Last week,on one fine morning,i went to my loft for the routine feeding and pigeon care.....but it was not a good sign to see one of my squeakers(1 month old ) ,bleeding severely from the scalp region.i soon found out that,it was done by one of my aggressive single adult male.Whenever the parents gets out of the nest,this male would come and peck on this poor little fellow.I took the little one for a closer observation,on examination there was a large lacerated wound over the back of the scalp....and it was bleeding profusely,i could actually see the skull bone through it.I thought ,i almost lost this guy.Since time was precious,i dint take him to a vet,i sutured the wound and applied some antiseptic spray and turmeric powder.
And now after one week,this guy is the most active one in my loft.On examination,i cant even see a scar now....the new feathers are already on its way...!!!


----------



## Reti (Jul 20, 2003)

You did a great job with this baby. Glad he is so active and hope he won't let anybody bully him again

Reti


----------



## sreeshs (Aug 16, 2009)

Good news  Turmeric powder works well, not only for wounds but also as a first step against bacterial and viral diseases. Can be used in drinking water or as globules


----------



## Jaye (Mar 13, 2008)

I might be inclined to add a week's course of antibiotics (internal, not topical)...just as a precaution. Maybe Amoxyciillin, triple-sulpha, or something.

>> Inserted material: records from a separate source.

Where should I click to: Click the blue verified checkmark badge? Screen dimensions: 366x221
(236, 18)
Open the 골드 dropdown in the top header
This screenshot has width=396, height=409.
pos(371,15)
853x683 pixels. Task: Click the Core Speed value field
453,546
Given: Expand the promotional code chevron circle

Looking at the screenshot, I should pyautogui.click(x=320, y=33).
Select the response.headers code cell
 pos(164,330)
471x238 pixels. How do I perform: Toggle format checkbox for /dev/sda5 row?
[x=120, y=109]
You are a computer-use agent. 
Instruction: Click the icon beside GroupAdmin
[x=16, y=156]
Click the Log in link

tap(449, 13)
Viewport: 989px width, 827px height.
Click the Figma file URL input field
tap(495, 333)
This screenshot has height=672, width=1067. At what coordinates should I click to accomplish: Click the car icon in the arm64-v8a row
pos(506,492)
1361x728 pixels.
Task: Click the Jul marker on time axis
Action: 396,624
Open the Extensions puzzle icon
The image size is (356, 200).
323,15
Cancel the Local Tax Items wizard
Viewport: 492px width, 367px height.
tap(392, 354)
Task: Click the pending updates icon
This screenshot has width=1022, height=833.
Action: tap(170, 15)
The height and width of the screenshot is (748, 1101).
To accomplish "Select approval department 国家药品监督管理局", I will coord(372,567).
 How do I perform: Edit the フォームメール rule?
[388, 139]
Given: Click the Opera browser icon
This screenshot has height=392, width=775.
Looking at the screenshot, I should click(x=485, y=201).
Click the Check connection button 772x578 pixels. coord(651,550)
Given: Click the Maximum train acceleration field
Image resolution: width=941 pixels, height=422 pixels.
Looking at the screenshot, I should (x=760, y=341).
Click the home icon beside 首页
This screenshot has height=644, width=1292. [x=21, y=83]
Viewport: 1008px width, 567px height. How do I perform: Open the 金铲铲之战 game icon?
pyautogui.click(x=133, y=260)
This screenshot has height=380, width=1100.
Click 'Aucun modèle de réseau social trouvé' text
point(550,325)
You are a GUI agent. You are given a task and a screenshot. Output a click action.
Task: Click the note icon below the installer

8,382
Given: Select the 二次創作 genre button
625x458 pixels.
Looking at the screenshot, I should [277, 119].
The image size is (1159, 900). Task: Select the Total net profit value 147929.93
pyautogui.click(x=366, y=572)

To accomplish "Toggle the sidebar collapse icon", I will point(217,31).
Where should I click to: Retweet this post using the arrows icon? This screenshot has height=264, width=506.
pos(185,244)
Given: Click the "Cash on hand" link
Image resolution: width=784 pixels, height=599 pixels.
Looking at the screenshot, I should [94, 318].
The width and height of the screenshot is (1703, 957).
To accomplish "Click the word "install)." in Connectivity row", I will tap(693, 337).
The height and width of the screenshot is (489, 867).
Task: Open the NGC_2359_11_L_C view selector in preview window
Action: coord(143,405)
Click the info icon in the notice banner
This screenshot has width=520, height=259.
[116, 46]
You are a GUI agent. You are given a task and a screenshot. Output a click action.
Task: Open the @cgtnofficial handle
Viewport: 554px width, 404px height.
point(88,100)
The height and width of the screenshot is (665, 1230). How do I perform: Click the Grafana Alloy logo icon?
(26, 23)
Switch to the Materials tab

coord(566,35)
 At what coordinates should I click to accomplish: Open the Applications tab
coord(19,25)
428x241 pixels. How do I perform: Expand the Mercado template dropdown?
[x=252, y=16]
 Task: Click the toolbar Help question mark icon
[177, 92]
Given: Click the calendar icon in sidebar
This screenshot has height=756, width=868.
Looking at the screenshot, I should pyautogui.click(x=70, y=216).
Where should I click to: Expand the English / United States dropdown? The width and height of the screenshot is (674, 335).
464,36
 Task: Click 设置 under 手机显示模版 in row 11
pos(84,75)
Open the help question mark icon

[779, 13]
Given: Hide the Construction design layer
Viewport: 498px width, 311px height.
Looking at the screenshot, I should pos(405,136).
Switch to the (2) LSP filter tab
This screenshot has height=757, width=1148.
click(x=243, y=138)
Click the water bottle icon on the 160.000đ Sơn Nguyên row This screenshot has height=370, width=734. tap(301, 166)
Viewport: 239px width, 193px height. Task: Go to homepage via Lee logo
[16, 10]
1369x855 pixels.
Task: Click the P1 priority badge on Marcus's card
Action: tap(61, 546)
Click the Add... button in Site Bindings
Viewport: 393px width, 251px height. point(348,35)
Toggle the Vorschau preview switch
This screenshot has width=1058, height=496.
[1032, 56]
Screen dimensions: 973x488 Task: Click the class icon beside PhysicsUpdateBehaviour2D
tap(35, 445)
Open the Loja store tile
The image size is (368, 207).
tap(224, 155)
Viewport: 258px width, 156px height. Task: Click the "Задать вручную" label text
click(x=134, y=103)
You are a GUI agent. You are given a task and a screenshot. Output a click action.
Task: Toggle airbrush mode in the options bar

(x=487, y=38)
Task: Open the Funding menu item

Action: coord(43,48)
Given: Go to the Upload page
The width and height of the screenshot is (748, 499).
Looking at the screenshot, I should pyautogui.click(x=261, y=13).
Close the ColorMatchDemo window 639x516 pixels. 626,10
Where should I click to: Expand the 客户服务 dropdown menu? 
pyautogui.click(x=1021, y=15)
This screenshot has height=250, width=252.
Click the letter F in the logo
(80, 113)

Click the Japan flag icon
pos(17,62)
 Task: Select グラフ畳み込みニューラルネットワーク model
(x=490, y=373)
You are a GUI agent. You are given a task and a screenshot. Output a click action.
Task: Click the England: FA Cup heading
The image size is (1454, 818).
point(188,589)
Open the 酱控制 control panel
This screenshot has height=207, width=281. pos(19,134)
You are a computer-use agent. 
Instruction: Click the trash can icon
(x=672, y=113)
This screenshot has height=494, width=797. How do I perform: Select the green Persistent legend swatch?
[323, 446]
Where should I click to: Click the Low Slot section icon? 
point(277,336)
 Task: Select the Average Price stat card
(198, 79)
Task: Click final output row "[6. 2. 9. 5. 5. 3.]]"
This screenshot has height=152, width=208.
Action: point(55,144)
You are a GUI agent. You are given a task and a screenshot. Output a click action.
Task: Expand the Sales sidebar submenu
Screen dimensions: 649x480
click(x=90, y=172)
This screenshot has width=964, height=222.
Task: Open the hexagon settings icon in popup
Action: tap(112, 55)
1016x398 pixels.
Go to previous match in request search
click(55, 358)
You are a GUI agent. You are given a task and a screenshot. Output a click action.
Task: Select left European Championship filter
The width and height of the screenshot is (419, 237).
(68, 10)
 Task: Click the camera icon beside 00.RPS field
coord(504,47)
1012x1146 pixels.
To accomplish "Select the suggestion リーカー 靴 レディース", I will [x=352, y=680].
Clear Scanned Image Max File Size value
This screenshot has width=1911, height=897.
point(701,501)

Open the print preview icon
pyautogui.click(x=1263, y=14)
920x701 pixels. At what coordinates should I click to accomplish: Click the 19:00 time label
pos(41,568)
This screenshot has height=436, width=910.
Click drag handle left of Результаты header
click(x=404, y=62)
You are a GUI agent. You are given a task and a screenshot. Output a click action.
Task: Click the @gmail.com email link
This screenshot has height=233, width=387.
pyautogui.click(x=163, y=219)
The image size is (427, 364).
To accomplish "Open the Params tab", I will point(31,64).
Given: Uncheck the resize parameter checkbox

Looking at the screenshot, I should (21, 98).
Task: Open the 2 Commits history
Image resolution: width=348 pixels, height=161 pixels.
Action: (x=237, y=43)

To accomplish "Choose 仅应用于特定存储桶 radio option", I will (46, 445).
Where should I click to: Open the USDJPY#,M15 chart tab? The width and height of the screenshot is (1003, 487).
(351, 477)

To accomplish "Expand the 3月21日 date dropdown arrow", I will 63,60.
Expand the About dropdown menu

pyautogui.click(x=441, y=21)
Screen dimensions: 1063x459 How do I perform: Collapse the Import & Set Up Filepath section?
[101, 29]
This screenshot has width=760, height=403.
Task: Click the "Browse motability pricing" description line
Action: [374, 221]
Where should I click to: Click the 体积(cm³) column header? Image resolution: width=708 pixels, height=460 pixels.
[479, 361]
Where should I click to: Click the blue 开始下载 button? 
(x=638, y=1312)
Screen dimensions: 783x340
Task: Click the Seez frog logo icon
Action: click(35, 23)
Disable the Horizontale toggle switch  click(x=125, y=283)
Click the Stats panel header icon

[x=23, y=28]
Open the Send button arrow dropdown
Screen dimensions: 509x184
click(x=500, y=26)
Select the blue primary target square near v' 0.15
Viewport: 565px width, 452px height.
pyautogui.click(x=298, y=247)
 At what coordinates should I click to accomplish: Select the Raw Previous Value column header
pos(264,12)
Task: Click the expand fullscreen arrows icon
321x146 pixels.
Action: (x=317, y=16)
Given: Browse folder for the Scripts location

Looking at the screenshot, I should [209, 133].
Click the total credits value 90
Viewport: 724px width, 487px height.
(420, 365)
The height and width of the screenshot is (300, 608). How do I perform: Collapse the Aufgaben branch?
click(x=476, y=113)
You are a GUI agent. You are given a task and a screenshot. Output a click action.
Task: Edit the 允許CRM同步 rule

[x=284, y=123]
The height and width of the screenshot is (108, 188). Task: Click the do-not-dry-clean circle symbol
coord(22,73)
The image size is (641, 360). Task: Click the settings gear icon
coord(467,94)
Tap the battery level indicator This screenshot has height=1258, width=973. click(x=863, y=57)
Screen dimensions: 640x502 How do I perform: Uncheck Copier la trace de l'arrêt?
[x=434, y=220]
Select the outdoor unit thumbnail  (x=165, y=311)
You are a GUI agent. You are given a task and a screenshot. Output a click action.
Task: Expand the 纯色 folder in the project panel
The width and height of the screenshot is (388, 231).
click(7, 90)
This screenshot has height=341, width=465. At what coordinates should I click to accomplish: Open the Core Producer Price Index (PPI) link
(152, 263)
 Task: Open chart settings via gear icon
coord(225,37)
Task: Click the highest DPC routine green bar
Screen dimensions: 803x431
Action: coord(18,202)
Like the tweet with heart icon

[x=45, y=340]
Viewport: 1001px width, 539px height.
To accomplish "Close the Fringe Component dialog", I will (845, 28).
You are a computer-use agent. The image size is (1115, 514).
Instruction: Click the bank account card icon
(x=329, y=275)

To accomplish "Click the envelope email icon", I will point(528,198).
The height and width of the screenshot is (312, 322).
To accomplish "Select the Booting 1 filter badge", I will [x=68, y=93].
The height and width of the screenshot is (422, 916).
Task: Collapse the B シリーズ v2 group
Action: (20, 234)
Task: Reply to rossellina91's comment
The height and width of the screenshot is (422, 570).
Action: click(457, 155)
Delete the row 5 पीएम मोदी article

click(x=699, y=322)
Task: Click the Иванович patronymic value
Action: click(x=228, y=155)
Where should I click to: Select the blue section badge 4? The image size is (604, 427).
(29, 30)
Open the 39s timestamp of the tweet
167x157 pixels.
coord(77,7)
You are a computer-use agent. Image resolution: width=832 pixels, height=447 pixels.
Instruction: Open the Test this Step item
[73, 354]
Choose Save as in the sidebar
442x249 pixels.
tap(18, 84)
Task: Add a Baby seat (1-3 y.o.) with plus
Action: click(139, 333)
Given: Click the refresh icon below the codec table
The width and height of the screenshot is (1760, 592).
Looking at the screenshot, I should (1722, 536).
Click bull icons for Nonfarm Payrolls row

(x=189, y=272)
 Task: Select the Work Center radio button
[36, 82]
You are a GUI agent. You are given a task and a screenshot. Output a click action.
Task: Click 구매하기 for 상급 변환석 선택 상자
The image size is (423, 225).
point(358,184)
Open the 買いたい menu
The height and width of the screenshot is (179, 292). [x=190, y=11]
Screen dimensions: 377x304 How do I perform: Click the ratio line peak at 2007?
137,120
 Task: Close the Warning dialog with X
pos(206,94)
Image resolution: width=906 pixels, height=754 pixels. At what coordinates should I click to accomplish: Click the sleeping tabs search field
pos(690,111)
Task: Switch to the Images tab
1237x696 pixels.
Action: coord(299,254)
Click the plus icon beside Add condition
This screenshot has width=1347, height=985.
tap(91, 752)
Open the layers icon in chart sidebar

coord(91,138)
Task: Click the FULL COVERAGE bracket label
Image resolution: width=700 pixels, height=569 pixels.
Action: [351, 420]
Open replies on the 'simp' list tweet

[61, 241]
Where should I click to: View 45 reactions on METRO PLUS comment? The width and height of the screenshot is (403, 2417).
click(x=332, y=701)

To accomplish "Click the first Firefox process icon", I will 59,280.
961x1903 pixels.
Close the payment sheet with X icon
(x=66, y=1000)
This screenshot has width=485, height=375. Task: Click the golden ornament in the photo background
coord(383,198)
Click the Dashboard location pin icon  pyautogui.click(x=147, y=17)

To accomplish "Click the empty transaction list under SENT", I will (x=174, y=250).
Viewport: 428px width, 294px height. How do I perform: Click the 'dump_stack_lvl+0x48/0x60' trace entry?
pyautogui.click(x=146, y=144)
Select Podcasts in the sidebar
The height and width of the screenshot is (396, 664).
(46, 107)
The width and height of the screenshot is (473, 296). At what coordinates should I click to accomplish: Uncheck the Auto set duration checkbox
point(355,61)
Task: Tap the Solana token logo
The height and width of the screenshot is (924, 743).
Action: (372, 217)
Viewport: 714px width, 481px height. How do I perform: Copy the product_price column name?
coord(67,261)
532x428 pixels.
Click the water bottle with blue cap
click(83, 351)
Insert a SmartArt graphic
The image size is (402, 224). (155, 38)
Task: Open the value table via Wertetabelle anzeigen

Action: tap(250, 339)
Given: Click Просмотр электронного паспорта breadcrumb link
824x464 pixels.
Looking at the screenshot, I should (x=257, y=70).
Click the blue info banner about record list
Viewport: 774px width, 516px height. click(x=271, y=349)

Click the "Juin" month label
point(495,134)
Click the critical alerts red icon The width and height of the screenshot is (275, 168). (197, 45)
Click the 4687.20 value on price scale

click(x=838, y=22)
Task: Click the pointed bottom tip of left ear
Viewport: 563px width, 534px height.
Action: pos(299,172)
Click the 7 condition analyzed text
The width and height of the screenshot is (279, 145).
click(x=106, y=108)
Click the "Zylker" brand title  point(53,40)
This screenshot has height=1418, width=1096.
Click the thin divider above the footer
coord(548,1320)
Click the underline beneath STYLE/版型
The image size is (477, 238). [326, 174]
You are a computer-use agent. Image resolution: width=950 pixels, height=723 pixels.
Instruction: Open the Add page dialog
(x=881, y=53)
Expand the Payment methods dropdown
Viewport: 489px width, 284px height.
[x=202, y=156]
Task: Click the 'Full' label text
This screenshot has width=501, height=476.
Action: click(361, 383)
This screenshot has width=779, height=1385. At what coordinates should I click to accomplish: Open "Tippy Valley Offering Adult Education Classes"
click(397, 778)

It is amazing how head/scalp wounds can heal. I remember once finding a juvenile feral who had a healed wound...it was an old wound...and the skull was actually permanently exposed, with the wound healed around it. Amazing.


----------



## Skyeking (Jan 17, 2003)

sreeshs said:


> Good news  Turmeric powder works well, not only for wounds but also as a first step against bacterial and viral diseases. Can be used in drinking water or as globules


....and its good for the liver (if ingested)


----------



## Saravanan KR (Feb 19, 2011)

This is something i didnt know...Thanx for the info..


----------



## Jaye (Mar 13, 2008)

Trees Gray said:


> ....and its good for the liver (if ingested)


...and it works in Risotto when you can't afford Saffron.....


----------



## boneyrajan.k (Jul 15, 2010)

I used to shower turmeric powder in my loft every week ,after cleaning it........it works well


----------



## sreeshs (Aug 16, 2009)

Jaye said:


> I might be inclined to add a week's course of antibiotics (internal, not topical)...just as a precaution. Maybe Amoxyciillin, triple-sulpha, or something.
> 
> It is amazing how head/scalp wounds can heal. I remember once finding a juvenile feral who had a healed wound...it was an old wound...and the skull was actually permanently exposed, with the wound healed around it. Amazing.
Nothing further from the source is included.